Home Parenting Berpendidikan Tinggi Tak Menjamin Terhindar Jadi Pelaku Kekerasan

Berpendidikan Tinggi Tak Menjamin Terhindar Jadi Pelaku Kekerasan

149
Evi Rinayanti
Foto : Evi Rinayanti, Advokat di Pusat Bantuan Hukum (PBH) Dompet Dhuafa di Sofiyan Hotel, Jakarta 29/11/2018. (majalahayah.com/DN)

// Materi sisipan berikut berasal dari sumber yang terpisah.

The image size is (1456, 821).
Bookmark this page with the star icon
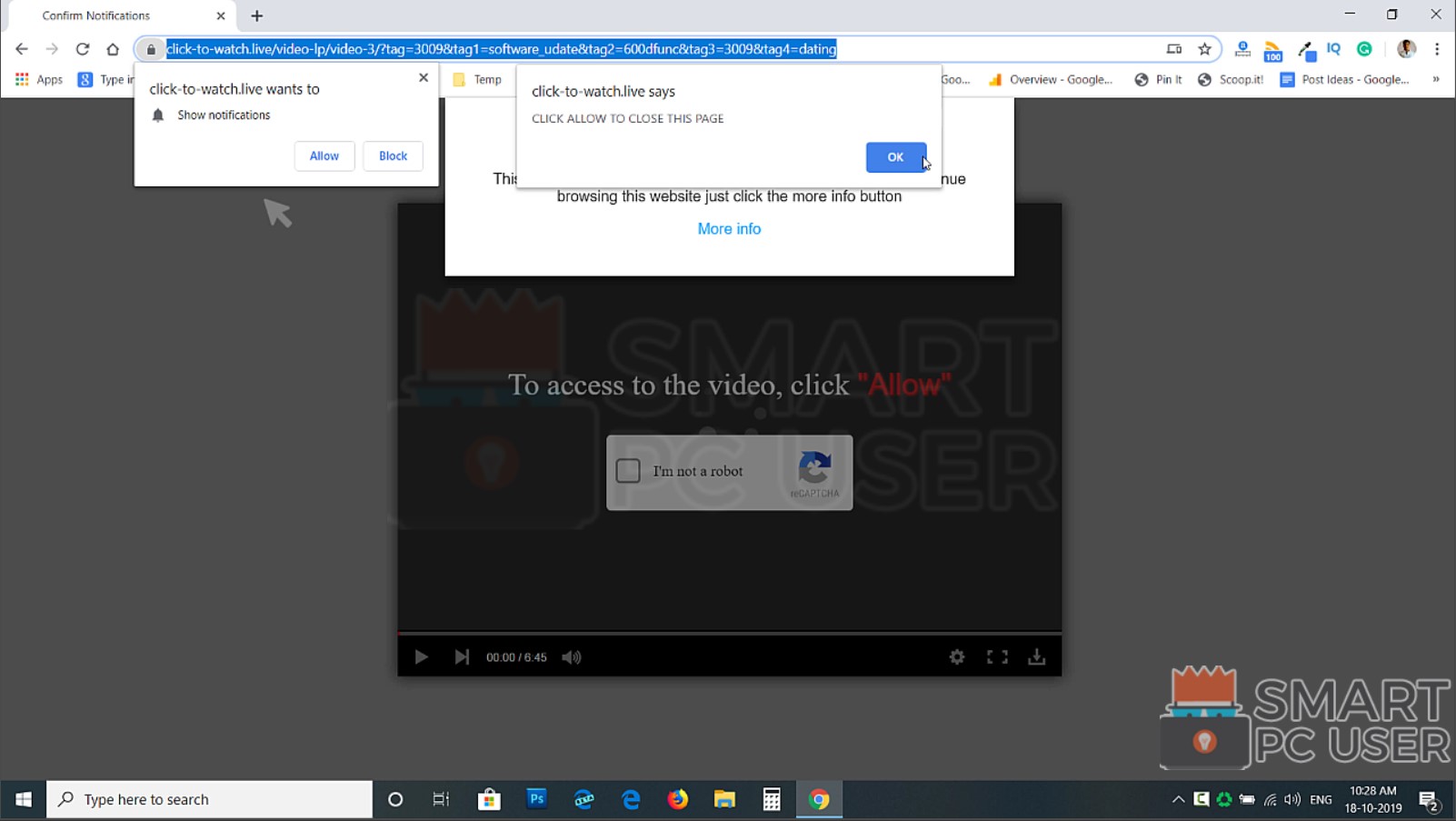click(1204, 49)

Majalahayah.com, Jakarta – Tindakan Kekerasan terhadap perempuan dan anak tidak hanya berlaku di kalangan kelas sosial ekonomi bawah, meskipun memiliki gelar pendidikan tinggi tak sedikit masyarakat elit pun terlibat menjadi pelaku tindakan kekerasan. Hal tersebut disampaikan oleh Evi Rinayanti sebagai Advokat di Pusat Bantuan Hukum (PBH) Dompet Dhuafa di Sofiyan Hotel, Jakarta (29/11/2018).

 
“Ini bukan kasus dadakan yang tiba-tiba muncul, meskipun memiliki pendidikan yang tinggi, kelompok elit ternyata mempunyai masalah, misalnya dari kecil terlahir dari keluarga mampu, kemudian mereka merasa sendiri dan diabaikan oleh orang tuanya, akhirnya dia mencari pelampiasan ke pornografi ataupun masturbasi,” jelas Evi saat di Wawancarai Majalahayah.com (29/11/2018).
 
Selanjutnya, Evi katakan setelah anak tersebut menjadi dewasa dan menjadi penjabat sekalipun, ia belum mampu mengontrol diri. Sehingga besar kemungkinan dia akan menjadi pelaku KDRT secara fisik maupun verbal.
 
“Itu sebagai bentuk cara mereka menyalurkan perasaan-perasaanya bagi yang pendidikan tinggi namun kurang edukasi dan kurang pemahaman agama,” tuturnya.
 
Menceritakan bahwa belum lama ini terdapat laporan ada seorang kakek yang berprofesi sebagai dokter, sambung Evi, ia telah membiarkan pacarnya (laki-laki) mensodomi cucunya. 
 
“Itu kan orang terdidik dan seharusnya dia sudah mengetahui dampaknya karena profesinya sebagai dokter. Jadi gak ada hubungannya ketinggian ilmu, dengan pelaku kekerasan,” tukasnya.